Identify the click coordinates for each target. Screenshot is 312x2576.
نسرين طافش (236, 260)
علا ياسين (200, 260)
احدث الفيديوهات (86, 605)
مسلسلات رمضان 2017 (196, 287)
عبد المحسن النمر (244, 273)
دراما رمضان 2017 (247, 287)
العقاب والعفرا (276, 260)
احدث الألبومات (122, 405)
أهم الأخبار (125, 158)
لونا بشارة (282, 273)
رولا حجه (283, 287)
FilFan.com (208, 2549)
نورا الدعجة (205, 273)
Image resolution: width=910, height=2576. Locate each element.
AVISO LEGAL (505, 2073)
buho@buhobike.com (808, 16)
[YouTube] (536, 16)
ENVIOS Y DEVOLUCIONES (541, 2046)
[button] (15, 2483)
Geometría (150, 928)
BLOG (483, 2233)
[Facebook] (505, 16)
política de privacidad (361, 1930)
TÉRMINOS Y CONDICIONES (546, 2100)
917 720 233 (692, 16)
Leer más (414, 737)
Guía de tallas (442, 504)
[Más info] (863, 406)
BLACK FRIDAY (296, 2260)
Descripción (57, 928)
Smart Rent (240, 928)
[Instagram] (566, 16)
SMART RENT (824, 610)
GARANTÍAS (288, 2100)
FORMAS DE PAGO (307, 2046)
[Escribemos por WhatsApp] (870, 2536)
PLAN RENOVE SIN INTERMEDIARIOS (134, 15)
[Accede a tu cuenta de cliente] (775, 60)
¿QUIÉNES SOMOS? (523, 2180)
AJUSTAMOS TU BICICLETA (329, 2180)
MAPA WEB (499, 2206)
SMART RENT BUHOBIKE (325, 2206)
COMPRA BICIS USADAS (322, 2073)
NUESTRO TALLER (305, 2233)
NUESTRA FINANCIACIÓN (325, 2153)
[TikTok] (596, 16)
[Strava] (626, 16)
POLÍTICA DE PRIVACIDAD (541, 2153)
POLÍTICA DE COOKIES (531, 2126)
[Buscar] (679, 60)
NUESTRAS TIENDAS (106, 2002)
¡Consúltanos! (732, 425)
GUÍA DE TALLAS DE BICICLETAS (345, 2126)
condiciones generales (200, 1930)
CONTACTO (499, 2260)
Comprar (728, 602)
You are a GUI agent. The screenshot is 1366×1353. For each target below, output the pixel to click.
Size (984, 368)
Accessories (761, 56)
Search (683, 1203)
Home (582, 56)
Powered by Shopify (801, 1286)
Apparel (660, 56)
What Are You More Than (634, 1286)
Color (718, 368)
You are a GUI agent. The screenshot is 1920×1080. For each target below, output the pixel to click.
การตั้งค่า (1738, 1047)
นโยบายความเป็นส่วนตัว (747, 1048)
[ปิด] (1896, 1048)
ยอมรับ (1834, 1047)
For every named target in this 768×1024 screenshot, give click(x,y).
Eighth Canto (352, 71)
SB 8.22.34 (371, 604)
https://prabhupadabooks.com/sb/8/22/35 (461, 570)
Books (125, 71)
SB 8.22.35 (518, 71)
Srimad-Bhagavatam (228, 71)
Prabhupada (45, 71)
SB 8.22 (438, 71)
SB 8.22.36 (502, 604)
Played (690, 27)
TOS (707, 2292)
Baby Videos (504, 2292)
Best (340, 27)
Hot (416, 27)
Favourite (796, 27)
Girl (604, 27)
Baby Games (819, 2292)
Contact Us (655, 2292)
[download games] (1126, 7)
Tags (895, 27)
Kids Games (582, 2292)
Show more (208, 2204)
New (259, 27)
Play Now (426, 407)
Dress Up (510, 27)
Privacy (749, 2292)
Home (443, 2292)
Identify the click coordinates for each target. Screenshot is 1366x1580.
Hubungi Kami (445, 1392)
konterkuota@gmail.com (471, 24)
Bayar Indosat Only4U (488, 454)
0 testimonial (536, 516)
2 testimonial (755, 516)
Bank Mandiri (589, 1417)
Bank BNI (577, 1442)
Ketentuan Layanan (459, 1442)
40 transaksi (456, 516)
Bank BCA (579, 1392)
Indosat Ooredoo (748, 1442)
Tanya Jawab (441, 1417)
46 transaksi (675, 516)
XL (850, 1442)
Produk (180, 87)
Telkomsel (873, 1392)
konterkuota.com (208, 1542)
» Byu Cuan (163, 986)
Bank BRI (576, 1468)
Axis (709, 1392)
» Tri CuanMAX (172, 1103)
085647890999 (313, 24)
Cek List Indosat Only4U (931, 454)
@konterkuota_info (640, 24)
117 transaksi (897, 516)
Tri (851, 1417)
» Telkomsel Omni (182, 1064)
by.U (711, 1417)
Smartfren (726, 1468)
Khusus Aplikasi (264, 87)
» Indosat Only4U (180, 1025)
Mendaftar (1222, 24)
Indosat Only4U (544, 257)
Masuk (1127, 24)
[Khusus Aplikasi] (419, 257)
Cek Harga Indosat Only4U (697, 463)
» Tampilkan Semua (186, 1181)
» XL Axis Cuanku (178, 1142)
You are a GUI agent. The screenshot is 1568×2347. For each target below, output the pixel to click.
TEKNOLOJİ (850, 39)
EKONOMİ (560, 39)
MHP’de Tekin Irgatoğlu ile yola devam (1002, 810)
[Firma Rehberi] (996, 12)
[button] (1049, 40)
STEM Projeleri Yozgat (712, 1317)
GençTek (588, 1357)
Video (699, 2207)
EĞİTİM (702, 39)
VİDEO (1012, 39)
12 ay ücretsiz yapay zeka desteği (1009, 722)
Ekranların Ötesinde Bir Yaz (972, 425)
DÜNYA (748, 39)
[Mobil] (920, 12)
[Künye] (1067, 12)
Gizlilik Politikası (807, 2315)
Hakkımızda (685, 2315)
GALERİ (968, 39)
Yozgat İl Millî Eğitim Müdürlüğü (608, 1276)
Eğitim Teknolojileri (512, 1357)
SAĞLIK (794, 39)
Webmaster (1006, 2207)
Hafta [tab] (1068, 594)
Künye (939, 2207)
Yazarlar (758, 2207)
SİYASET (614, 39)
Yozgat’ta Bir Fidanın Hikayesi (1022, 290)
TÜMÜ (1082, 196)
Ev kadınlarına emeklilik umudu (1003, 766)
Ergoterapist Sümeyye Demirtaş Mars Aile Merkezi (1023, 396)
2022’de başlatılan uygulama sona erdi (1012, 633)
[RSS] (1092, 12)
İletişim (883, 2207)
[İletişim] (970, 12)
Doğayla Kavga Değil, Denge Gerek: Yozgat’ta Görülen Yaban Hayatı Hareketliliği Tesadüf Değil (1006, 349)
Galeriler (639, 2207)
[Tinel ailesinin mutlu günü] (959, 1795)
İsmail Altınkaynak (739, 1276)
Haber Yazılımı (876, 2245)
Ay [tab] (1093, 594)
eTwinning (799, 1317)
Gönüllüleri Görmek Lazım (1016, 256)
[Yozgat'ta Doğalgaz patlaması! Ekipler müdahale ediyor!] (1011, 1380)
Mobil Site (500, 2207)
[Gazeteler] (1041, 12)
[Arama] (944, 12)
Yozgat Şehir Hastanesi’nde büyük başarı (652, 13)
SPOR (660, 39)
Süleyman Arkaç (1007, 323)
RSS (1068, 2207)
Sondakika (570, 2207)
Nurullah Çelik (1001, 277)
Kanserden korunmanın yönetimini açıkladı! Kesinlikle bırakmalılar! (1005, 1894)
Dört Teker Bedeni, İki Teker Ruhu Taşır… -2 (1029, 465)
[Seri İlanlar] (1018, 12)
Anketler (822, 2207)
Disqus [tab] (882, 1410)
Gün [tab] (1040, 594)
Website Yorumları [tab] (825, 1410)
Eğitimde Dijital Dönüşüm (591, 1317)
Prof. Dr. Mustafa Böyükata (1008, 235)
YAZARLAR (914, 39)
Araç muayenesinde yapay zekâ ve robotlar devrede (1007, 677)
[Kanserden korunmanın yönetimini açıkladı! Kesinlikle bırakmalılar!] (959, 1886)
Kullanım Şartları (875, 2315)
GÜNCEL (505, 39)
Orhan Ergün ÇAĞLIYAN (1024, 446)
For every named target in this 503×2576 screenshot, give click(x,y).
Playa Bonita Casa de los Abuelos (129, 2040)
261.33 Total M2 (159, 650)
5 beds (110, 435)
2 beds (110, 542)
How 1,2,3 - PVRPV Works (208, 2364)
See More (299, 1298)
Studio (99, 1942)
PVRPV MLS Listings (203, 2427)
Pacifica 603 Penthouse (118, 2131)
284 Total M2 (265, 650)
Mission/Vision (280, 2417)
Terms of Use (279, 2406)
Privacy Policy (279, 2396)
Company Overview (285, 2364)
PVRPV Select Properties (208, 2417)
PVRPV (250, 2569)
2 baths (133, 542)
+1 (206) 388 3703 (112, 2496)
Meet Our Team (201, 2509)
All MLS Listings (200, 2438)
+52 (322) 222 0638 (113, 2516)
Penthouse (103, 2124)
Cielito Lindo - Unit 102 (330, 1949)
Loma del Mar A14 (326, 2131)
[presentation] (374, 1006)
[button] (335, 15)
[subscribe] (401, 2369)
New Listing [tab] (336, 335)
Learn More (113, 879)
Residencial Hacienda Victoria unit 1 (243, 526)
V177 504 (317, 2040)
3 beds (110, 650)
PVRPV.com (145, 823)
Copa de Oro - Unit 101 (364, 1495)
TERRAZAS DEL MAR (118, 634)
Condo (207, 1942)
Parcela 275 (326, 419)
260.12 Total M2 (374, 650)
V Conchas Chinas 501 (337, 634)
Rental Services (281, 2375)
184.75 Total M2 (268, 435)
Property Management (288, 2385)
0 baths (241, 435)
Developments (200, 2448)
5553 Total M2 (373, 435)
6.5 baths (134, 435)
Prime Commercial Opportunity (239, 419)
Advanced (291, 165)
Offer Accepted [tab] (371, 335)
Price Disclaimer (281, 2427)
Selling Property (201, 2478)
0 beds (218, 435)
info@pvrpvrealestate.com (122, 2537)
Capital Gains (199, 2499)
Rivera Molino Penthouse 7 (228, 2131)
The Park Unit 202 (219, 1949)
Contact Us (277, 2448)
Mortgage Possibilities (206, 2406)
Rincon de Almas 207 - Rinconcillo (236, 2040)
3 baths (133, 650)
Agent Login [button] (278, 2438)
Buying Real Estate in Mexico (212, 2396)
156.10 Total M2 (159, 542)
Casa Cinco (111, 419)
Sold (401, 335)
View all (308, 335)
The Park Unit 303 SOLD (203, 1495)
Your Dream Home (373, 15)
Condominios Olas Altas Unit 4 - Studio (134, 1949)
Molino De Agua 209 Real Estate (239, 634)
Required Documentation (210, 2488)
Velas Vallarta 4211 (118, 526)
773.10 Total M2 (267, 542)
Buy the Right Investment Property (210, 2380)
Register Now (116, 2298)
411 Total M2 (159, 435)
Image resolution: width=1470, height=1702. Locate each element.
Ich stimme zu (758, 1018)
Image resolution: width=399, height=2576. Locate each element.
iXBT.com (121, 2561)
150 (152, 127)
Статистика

.....

(Prompt)
Could you repeat exactly the lines in the listing above from the one with "konterkuota@gmail.com (471, 24)" down to the one with "[Khusus Aplikasi] (419, 257)"? Include both of those lines.

(Written response)
konterkuota@gmail.com (471, 24)
Bayar Indosat Only4U (488, 454)
0 testimonial (536, 516)
2 testimonial (755, 516)
Bank Mandiri (589, 1417)
Bank BNI (577, 1442)
Ketentuan Layanan (459, 1442)
40 transaksi (456, 516)
Bank BCA (579, 1392)
Indosat Ooredoo (748, 1442)
Tanya Jawab (441, 1417)
46 transaksi (675, 516)
XL (850, 1442)
Produk (180, 87)
Telkomsel (873, 1392)
konterkuota.com (208, 1542)
» Byu Cuan (163, 986)
Bank BRI (576, 1468)
Axis (709, 1392)
» Tri CuanMAX (172, 1103)
085647890999 (313, 24)
Cek List Indosat Only4U (931, 454)
@konterkuota_info (640, 24)
117 transaksi (897, 516)
Tri (851, 1417)
» Telkomsel Omni (182, 1064)
by.U (711, 1417)
Smartfren (726, 1468)
Khusus Aplikasi (264, 87)
» Indosat Only4U (180, 1025)
Mendaftar (1222, 24)
Indosat Only4U (544, 257)
Masuk (1127, 24)
[Khusus Aplikasi] (419, 257)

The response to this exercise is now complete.